▼▼▼

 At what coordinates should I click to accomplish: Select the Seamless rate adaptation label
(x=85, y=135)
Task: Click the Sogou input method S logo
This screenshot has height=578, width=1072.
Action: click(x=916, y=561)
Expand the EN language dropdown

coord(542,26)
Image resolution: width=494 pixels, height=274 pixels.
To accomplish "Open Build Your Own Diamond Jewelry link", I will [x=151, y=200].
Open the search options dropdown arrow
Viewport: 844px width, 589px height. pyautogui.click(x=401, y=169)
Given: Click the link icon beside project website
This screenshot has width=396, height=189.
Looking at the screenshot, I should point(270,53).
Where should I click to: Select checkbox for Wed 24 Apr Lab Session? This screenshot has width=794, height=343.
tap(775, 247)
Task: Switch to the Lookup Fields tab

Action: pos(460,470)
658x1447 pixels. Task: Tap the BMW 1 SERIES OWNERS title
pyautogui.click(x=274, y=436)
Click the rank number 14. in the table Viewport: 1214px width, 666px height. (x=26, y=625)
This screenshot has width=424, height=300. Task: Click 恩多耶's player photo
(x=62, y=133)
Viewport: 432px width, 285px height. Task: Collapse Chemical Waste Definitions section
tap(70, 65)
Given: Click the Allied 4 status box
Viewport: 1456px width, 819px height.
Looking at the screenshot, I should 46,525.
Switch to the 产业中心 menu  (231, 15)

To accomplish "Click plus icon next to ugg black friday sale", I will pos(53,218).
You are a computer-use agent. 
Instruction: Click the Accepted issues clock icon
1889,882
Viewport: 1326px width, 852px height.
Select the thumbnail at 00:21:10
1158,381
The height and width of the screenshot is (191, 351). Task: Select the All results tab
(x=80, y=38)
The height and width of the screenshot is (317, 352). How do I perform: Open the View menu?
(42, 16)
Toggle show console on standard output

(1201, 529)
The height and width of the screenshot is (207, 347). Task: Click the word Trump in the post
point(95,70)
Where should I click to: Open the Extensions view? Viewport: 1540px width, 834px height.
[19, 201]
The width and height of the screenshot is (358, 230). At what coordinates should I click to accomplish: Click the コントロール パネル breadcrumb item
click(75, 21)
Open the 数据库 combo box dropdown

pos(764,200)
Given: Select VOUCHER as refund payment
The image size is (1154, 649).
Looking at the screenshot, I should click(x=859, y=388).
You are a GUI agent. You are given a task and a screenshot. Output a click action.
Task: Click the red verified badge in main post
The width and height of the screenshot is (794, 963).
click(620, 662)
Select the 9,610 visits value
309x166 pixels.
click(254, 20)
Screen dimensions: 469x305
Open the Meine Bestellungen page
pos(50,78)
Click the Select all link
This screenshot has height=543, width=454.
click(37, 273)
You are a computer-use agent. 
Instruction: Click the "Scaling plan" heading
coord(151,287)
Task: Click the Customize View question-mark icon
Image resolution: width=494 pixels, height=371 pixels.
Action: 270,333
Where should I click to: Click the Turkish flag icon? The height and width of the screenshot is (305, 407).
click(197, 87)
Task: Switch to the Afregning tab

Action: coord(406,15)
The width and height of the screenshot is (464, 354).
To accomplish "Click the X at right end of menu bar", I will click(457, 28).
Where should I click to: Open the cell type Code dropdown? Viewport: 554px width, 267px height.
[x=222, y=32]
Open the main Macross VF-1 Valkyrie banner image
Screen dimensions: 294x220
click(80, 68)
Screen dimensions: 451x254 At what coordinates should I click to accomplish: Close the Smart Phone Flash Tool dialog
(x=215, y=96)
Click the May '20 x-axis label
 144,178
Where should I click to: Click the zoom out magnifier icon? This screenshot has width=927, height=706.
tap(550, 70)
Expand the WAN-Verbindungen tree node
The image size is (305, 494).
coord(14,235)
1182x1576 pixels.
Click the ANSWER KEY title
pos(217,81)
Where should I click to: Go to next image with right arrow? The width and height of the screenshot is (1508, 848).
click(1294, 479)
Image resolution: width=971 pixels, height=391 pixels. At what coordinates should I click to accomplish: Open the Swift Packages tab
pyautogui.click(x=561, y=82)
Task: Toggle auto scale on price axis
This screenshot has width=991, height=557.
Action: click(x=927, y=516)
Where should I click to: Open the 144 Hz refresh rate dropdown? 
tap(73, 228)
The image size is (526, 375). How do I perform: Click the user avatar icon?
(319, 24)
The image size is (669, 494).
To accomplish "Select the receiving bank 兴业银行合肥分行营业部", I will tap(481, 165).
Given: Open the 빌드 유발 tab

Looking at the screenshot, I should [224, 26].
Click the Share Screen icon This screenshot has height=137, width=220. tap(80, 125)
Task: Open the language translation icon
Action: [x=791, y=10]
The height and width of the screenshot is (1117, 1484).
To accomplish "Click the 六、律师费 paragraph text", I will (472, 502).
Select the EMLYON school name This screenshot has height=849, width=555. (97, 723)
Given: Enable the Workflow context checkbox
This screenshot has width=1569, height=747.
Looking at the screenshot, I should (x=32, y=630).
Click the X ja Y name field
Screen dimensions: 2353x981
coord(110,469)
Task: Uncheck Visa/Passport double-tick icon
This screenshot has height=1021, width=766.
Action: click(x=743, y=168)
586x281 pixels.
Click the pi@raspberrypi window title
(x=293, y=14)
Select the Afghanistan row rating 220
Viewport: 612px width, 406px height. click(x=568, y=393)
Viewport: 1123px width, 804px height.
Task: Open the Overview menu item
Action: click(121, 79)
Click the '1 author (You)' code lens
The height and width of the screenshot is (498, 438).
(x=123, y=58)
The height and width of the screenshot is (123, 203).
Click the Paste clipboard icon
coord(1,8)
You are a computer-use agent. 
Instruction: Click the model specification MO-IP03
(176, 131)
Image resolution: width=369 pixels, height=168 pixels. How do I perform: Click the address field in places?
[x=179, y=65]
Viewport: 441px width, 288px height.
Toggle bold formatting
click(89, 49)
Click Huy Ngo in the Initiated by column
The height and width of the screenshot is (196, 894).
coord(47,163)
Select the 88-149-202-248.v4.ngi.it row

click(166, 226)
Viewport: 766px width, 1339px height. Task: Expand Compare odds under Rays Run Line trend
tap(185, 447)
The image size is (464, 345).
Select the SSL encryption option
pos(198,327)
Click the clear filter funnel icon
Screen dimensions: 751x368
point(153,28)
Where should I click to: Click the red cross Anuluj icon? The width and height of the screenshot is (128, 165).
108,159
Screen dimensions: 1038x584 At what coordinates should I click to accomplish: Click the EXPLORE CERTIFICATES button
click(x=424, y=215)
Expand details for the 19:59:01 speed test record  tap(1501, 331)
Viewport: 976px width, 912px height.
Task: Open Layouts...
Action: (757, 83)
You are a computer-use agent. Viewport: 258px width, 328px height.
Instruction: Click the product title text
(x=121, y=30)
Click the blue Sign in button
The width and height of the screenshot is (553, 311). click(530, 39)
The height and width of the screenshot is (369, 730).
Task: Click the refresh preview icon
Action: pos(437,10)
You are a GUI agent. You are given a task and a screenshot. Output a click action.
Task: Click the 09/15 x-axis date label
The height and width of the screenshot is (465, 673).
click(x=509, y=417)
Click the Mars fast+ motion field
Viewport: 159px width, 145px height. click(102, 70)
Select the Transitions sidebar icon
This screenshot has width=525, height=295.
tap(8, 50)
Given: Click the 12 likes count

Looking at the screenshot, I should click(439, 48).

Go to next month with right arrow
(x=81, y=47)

▲▲▲

→ **INSTRUCTIONS FOR THE TASK**
Please show every line of the records above that contains the word "button", matching case exactly.

→ **FINISHED ANSWER**
Screen dimensions: 1038x584 At what coordinates should I click to accomplish: Click the EXPLORE CERTIFICATES button
Click the blue Sign in button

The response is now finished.